Secondo la Suprema Corte: “l’art. 1269, secondo comma, cod. civ., stabilendo che il terzo delegato per effettuare il pagamento non è tenuto ad accettare l’incarico, ancorché sia debitore del delegante, consente infatti di ritenere sussistente la delegatio solvendi anche al di fuori della normale ipotesi di una preesistente obbligazione del delegato nei confronti del delegante (cfr. Cass., Sez. III, 11/04/1978, n. 1698). In ordine alla revocabilità del pagamento eseguito dal delegato, va poi richiamato il principio costantemente ribadito dalla giurisprudenza di legittimità, secondo cui il pagamento di debiti del fallito è assoggettabile a revocatoria fallimentare anche nel caso in cui sia stato effettuato da un terzo, a condizione che questi abbia pagato il debito con danaro dell’imprenditore poi fallito, ovvero, in alternativa, abbia pagato con danaro proprio, ma abbia altresì esercitato, dopo aver pagato e prima dell’apertura del concorso, l’azione di rivalsa (cfr. tra le più recenti, Cass., Sez.
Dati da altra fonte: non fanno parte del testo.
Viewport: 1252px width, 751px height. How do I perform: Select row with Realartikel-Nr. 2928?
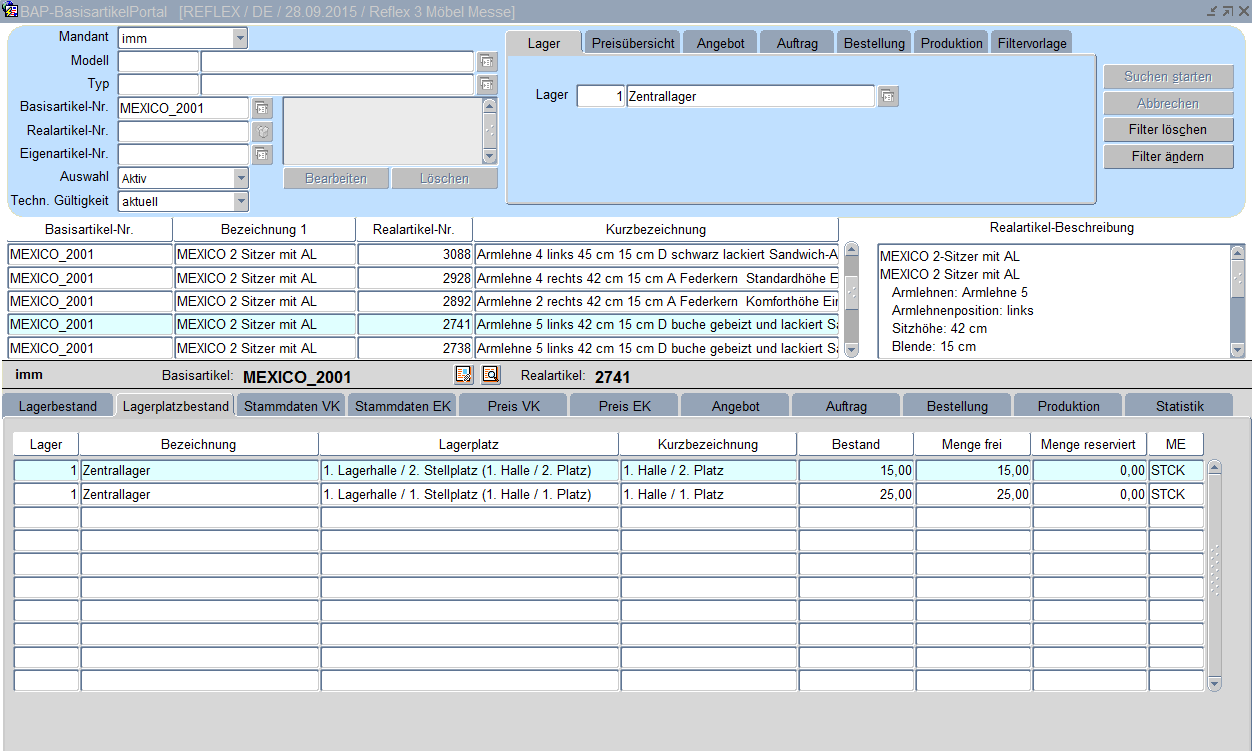414,278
I, 30/06/2020, n. 13165; 15/06/ 2018, n. 15794; 31/03/2016, n. 6282)”.
E ciò, aggiunge la Suprema Corte, è proprio quanto accaduto nel caso di specie, dal momento che “A tale schema è riconducibile anche la delegazione di pagamento, nell’ambito della quale il terzo provvede all’estinzione di un debito del delegante in adempimento di un ordine dallo stesso impartitogli o di un’autorizzazione conferitagli, non solo nel caso in cui la relativa provvista sia stata messa a disposizione dal debitore, ma anche quando, come nella specie, l’importo pagato sia stato anticipato dal delegato, a condizione che quest’ultimo abbia proceduto al recupero prima dell’apertura del fallimento: in tal caso, infatti, all’estinzione dell’obbligazione nei confronti del creditore fa riscontro l’insorgenza di un debito corrispondente nel confronti del delegato, il quale viene a trovarsi nella medesima situazione in cui si trovava l’accipiens, con la conseguenza che il recupero della somma intervenuto prima dell’apertura del fallimento si traduce ugualmente in un depauperamento del patrimonio del fallito, in violazione della regola della par condicio creditorum”.
In un rapporto di factoring, in caso di pagamenti eseguiti dalla società fallita nei sei mesi anteriori alla dichiarazione di fallimento, occorrerà verificare se alla base sia configurabile una delegazione di pagamento e se tali pagamenti siano stati eseguiti dalla società fallita per rientrare dell’importo anticipato dal delegato per l’estinzione di un debito del delegante.
In tal caso, infatti, i pagamenti eseguiti potranno essere revocati.